EXERCISE INSTRUCTIONS> Reproduce the material below line for line, without changing anything.

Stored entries
++++++++++++++++++++

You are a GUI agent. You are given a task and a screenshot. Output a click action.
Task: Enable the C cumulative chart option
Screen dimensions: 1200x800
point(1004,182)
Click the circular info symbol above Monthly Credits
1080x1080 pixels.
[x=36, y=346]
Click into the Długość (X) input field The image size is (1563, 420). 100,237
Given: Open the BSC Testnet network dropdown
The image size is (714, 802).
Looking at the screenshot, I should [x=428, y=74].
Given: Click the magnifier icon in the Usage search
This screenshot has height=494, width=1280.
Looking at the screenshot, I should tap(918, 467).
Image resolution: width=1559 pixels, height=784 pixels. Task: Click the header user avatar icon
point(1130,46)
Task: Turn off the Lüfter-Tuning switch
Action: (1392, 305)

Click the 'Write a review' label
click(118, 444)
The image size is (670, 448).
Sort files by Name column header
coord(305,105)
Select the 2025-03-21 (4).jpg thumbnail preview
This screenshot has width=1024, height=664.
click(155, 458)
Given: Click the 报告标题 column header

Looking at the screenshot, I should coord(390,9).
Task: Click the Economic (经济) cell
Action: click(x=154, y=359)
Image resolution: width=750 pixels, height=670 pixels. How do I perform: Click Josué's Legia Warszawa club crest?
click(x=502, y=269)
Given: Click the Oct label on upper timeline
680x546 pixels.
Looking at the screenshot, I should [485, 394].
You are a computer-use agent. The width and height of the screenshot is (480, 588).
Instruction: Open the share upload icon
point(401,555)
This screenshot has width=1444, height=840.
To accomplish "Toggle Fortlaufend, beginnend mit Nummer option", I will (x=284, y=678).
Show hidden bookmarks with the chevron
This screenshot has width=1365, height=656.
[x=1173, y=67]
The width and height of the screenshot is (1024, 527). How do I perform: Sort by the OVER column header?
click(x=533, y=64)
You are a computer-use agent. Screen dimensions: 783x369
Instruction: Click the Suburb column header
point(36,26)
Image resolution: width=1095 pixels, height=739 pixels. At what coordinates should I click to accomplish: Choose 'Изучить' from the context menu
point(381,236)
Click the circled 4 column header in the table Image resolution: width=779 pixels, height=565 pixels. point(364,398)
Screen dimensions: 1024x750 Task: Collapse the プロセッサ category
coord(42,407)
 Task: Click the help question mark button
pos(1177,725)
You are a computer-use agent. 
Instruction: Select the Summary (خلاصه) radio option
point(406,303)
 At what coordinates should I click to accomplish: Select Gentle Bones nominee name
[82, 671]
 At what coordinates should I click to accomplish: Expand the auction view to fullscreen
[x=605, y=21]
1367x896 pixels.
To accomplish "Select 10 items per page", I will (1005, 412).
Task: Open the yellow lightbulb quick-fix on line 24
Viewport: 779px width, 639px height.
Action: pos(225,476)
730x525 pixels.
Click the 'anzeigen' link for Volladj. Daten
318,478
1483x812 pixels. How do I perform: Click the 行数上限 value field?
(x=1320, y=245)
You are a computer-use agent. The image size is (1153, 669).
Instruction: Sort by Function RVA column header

++++++++++++++++++++

RESPONSE FOR THIS EXERCISE>
You are a GUI agent. You are given a task and a screenshot. Output a click action.
Task: Enable the C cumulative chart option
Screen dimensions: 1200x800
point(1004,182)
Click the circular info symbol above Monthly Credits
1080x1080 pixels.
[x=36, y=346]
Click into the Długość (X) input field The image size is (1563, 420). 100,237
Given: Open the BSC Testnet network dropdown
The image size is (714, 802).
Looking at the screenshot, I should [x=428, y=74].
Given: Click the magnifier icon in the Usage search
This screenshot has height=494, width=1280.
Looking at the screenshot, I should tap(918, 467).
Image resolution: width=1559 pixels, height=784 pixels. Task: Click the header user avatar icon
point(1130,46)
Task: Turn off the Lüfter-Tuning switch
Action: (1392, 305)

Click the 'Write a review' label
click(118, 444)
The image size is (670, 448).
Sort files by Name column header
coord(305,105)
Select the 2025-03-21 (4).jpg thumbnail preview
This screenshot has width=1024, height=664.
click(155, 458)
Given: Click the 报告标题 column header

Looking at the screenshot, I should coord(390,9).
Task: Click the Economic (经济) cell
Action: click(x=154, y=359)
Image resolution: width=750 pixels, height=670 pixels. How do I perform: Click Josué's Legia Warszawa club crest?
click(x=502, y=269)
Given: Click the Oct label on upper timeline
680x546 pixels.
Looking at the screenshot, I should [485, 394].
You are a computer-use agent. The width and height of the screenshot is (480, 588).
Instruction: Open the share upload icon
point(401,555)
This screenshot has width=1444, height=840.
To accomplish "Toggle Fortlaufend, beginnend mit Nummer option", I will (x=284, y=678).
Show hidden bookmarks with the chevron
This screenshot has width=1365, height=656.
[x=1173, y=67]
The width and height of the screenshot is (1024, 527). How do I perform: Sort by the OVER column header?
click(x=533, y=64)
You are a computer-use agent. Screen dimensions: 783x369
Instruction: Click the Suburb column header
point(36,26)
Image resolution: width=1095 pixels, height=739 pixels. At what coordinates should I click to accomplish: Choose 'Изучить' from the context menu
point(381,236)
Click the circled 4 column header in the table Image resolution: width=779 pixels, height=565 pixels. point(364,398)
Screen dimensions: 1024x750 Task: Collapse the プロセッサ category
coord(42,407)
 Task: Click the help question mark button
pos(1177,725)
You are a computer-use agent. 
Instruction: Select the Summary (خلاصه) radio option
point(406,303)
 At what coordinates should I click to accomplish: Select Gentle Bones nominee name
[82, 671]
 At what coordinates should I click to accomplish: Expand the auction view to fullscreen
[x=605, y=21]
1367x896 pixels.
To accomplish "Select 10 items per page", I will (1005, 412).
Task: Open the yellow lightbulb quick-fix on line 24
Viewport: 779px width, 639px height.
Action: pos(225,476)
730x525 pixels.
Click the 'anzeigen' link for Volladj. Daten
318,478
1483x812 pixels. How do I perform: Click the 行数上限 value field?
(x=1320, y=245)
You are a computer-use agent. The image size is (1153, 669).
Instruction: Sort by Function RVA column header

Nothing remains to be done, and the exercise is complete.